(GIVEN DATA)
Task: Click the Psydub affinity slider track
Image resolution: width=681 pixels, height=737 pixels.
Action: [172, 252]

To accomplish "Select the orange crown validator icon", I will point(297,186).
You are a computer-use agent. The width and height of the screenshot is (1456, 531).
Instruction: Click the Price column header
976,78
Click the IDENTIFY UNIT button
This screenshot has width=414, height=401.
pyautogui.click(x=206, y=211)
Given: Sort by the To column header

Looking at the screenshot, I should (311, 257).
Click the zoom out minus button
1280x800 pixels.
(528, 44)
---
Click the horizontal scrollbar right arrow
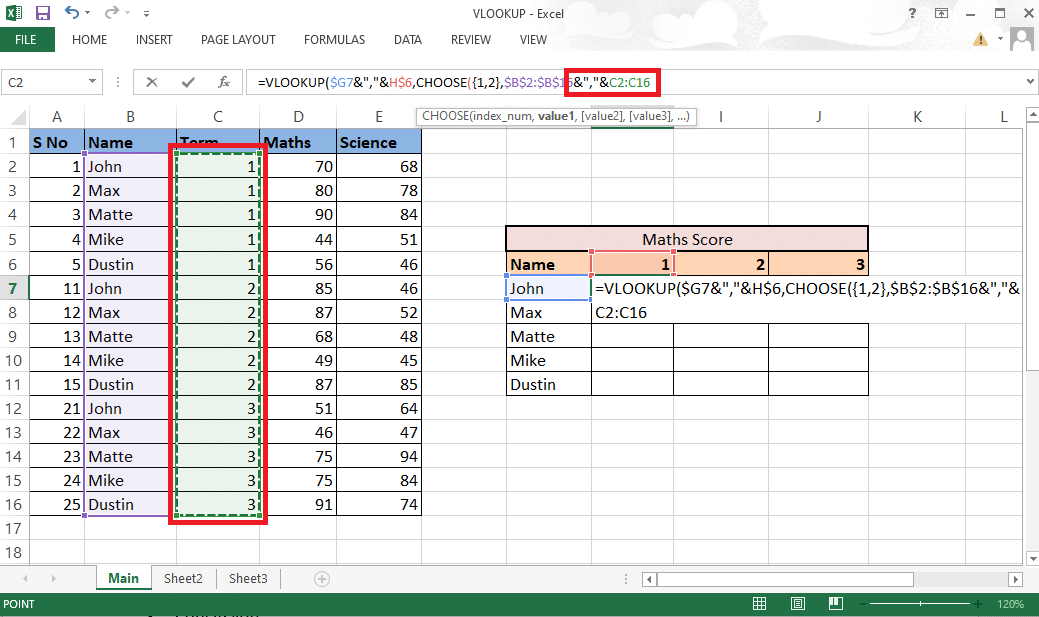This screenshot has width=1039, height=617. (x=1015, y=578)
==
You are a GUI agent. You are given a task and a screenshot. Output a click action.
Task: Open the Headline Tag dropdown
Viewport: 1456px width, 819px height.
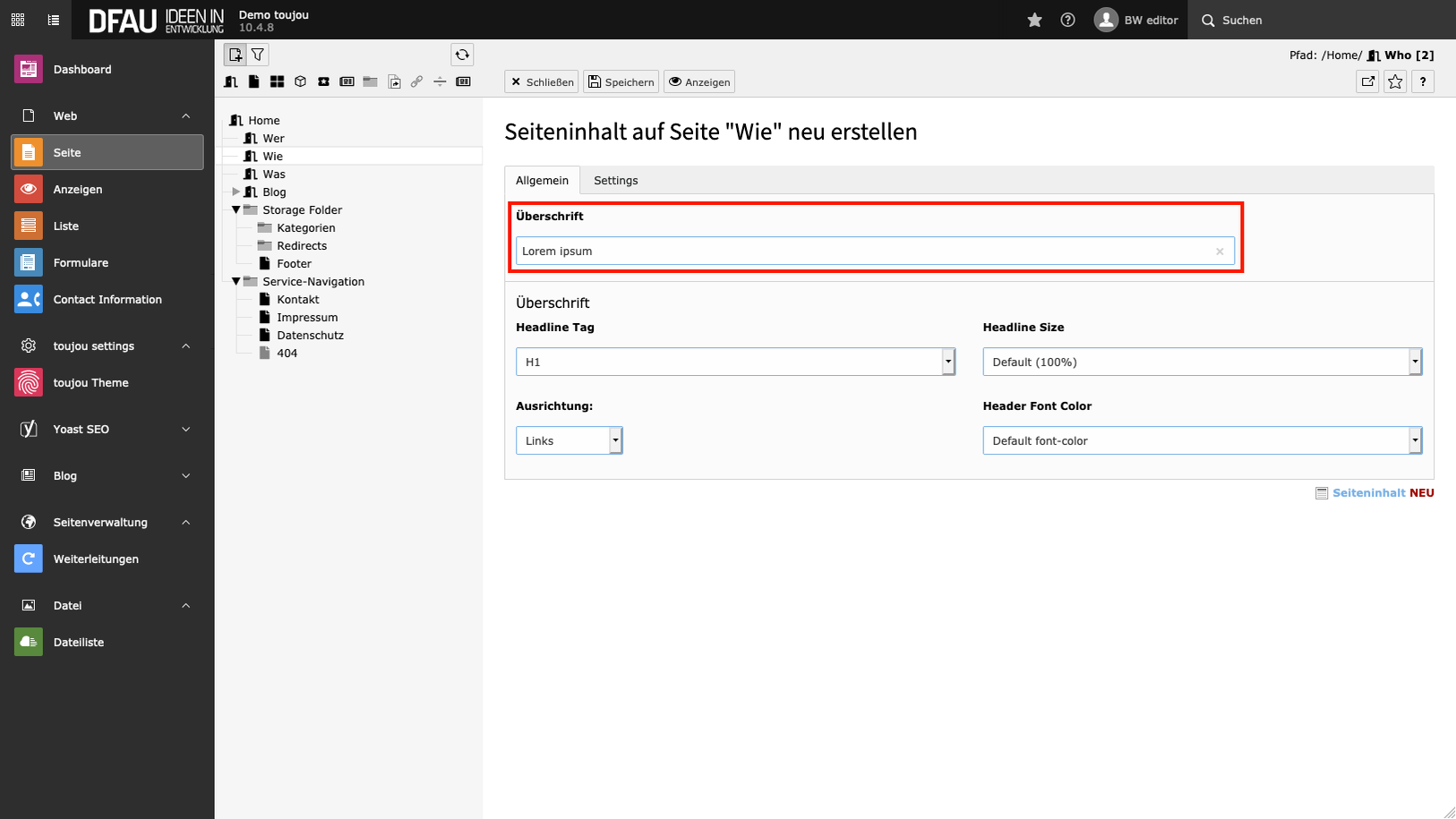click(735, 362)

(WORK TO COMPLETE) Give the number of lines in the records above that contain "agent", with no other words.

(RESPONSE TO THIS TASK) 2